# HOME FOUND-Anyone in NC looking for a new love?



## GoldenMum (Mar 15, 2010)

This boy needs a chance! I can help with transport, if needed....


Charlotte - owner's moving can't take - 2 y/o male Yellow LAB


*Lucky Labs Rescue*
Help needed for local (Charlotte, North Carolina) dog. Info we received from a LLR friend:
If anyone would be interested in this baby. His name is Duke and lives next door to me. His owners are moving and can't keep him so they may have to take him to the pound. *They say he is 2 yr old yellow lab. I have watched this poor baby outside everyday since November. He stays chained to a tree but never complains. We have become friends and I visit him with treats and play time every da*y. I can't take him because I just can't put myself through the pain anymore if I had to give him up. He is such a sweet boy, never barks, unless I'm walking away lol. After watching him live out in the freezing cold, snow, thunderstorms, and now heat, I would love for him to have a happy ending!!!! He has a dog house but never gets in it. *If you would like to help, please contact Tricia - [email protected]*
Another POS "moving".....plus dog has been CHAINED. Please rescue and let this dog know some love by a good family.


----------



## lrod1160 (Jul 19, 2014)

Would love to but I live in Connecticut


----------



## CAROLINA MOM (May 12, 2009)

lrod1160 said:


> Would love to but I live in Connecticut


There is a list of members who have volunteered to do transports. If you are serious about this boy, transport can be arranged. It has been done before.


----------



## nolefan (Nov 6, 2009)

I will help with transport - I live in Charlotte metro area and would be willing to drive 6 hours in any direction. Please keep me posted.
Kristy


----------



## GoldenCamper (Dec 21, 2009)

lrod1160 said:


> Would love to but I live in Connecticut


Frustrated with the lack of Golden retrievers to adopt in New England? No surprise. If you want one just take a drive down south, they seem bountiful


----------



## tine434 (Nov 24, 2013)

Could help transport if anyone wants him from the south, I am in GA

Sent from Petguide.com Free App


----------



## dborgers (Dec 7, 2011)

Tennessee Valley Golden Retriever Rescue (Welcome to Tennessee Valley Golden Retriever Rescue) accepts dogs from NC


----------



## GoldenMum (Mar 15, 2010)

dborgers said:


> Tennessee Valley Golden Retriever Rescue (Welcome to Tennessee Valley Golden Retriever Rescue) accepts dogs from NC


Thanks Danny, I will pass that along...


----------



## jealous1 (Dec 7, 2007)

Could always catch a ride up north on TJ . . .


----------



## jealous1 (Dec 7, 2007)

Just clicked on his picture which led to FB posting . . . update: 

Tricia Weiss Amell [person who originally posted] Hi all...happy to report Duke has a new home and is very happy!!! Thank you everyone for the inquiries!!!


----------



## GoldenMum (Mar 15, 2010)

jealous1 said:


> Just clicked on his picture which led to FB posting . . . update:
> 
> Tricia Weiss Amell [person who originally posted] Hi all...happy to report Duke has a new home and is very happy!!! Thank you everyone for the inquiries!!!
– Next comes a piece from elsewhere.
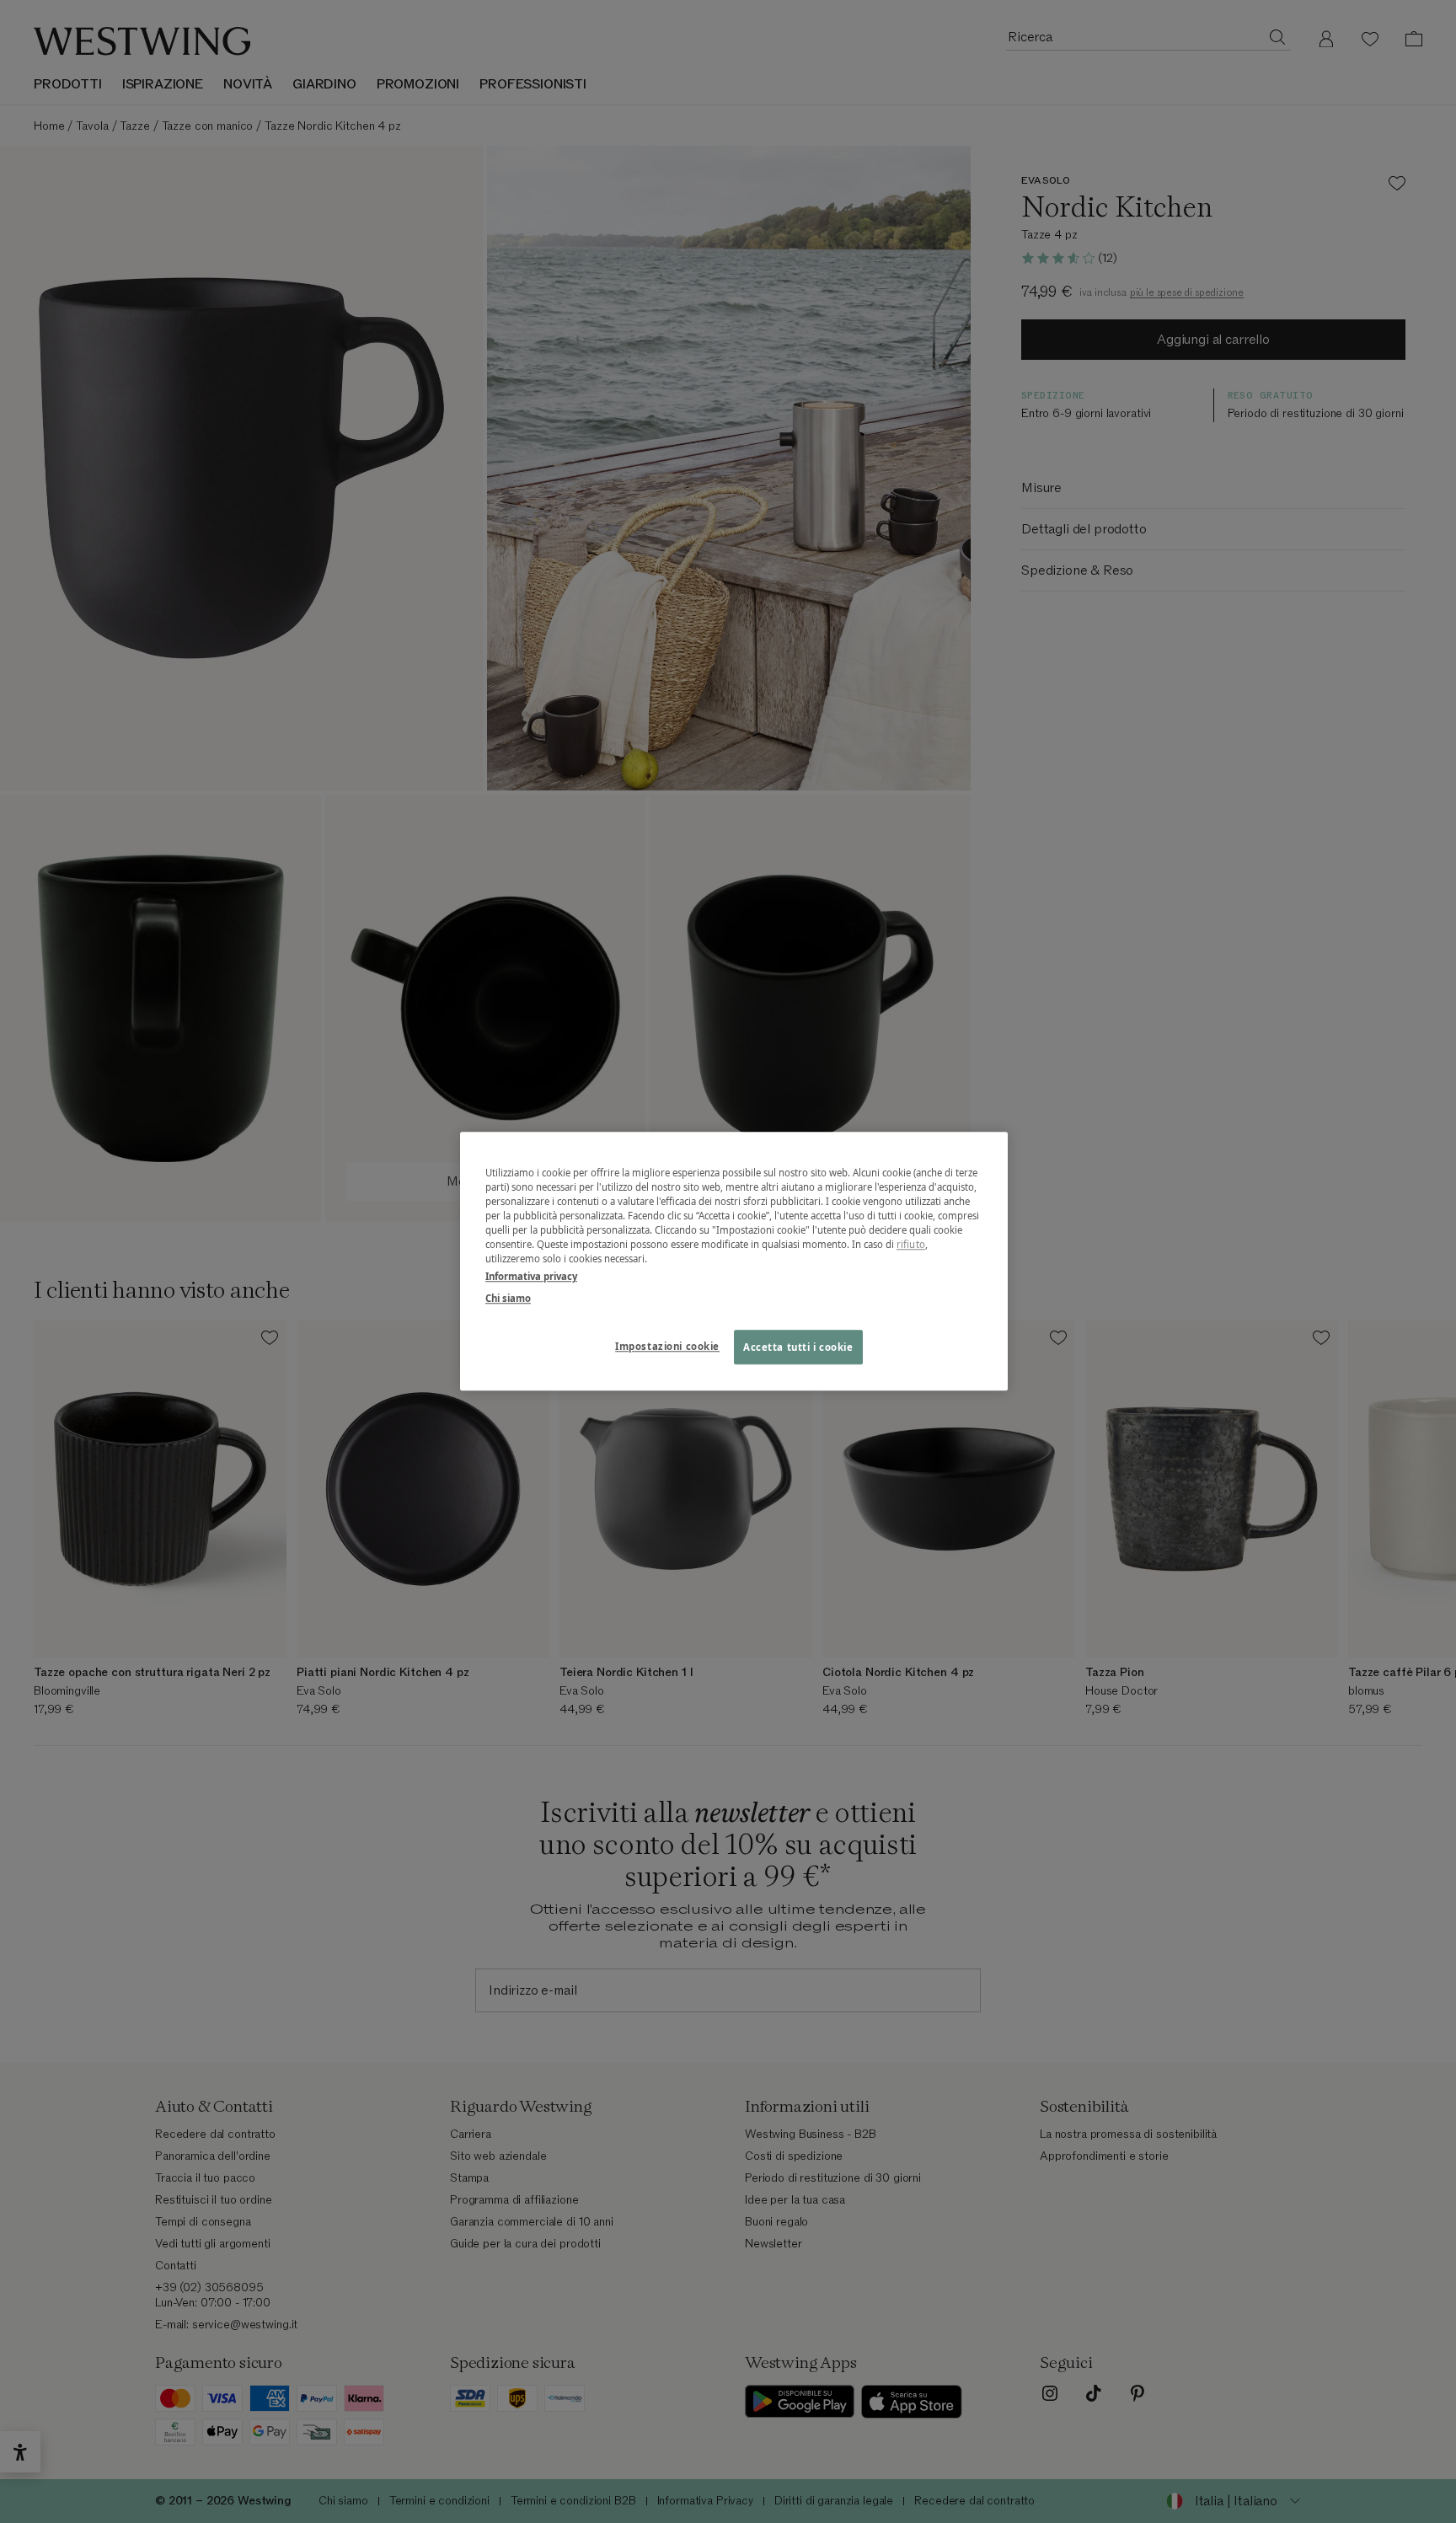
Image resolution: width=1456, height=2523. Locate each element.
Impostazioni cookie (667, 1346)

Wonderful news, Thanks for updating!


----------



## nolefan (Nov 6, 2009)

Awesome!!! Just gave me a shiver to read those wonderful words. Thanks for letting us know that Duke's life has taken a turn for the better


----------



## CAROLINA MOM (May 12, 2009)

Great news, very happy for this boy. 

I'll update the thread title.


----------



## lrod1160 (Jul 19, 2014)

I am very serious about adopting. I have been trying to contact someone else about another dog but up until now they have not emailed me back.


----------



## JeanieBeth (Jul 13, 2013)

jealous1 said:


> Just clicked on his picture which led to FB posting . . . update:
> 
> Tricia Weiss Amell [person who originally posted] Hi all...happy to report Duke has a new home and is very happy!!! Thank you everyone for the inquiries!!!


Thank You!! ☝?☝☝

Sent from Petguide.com Free App


----------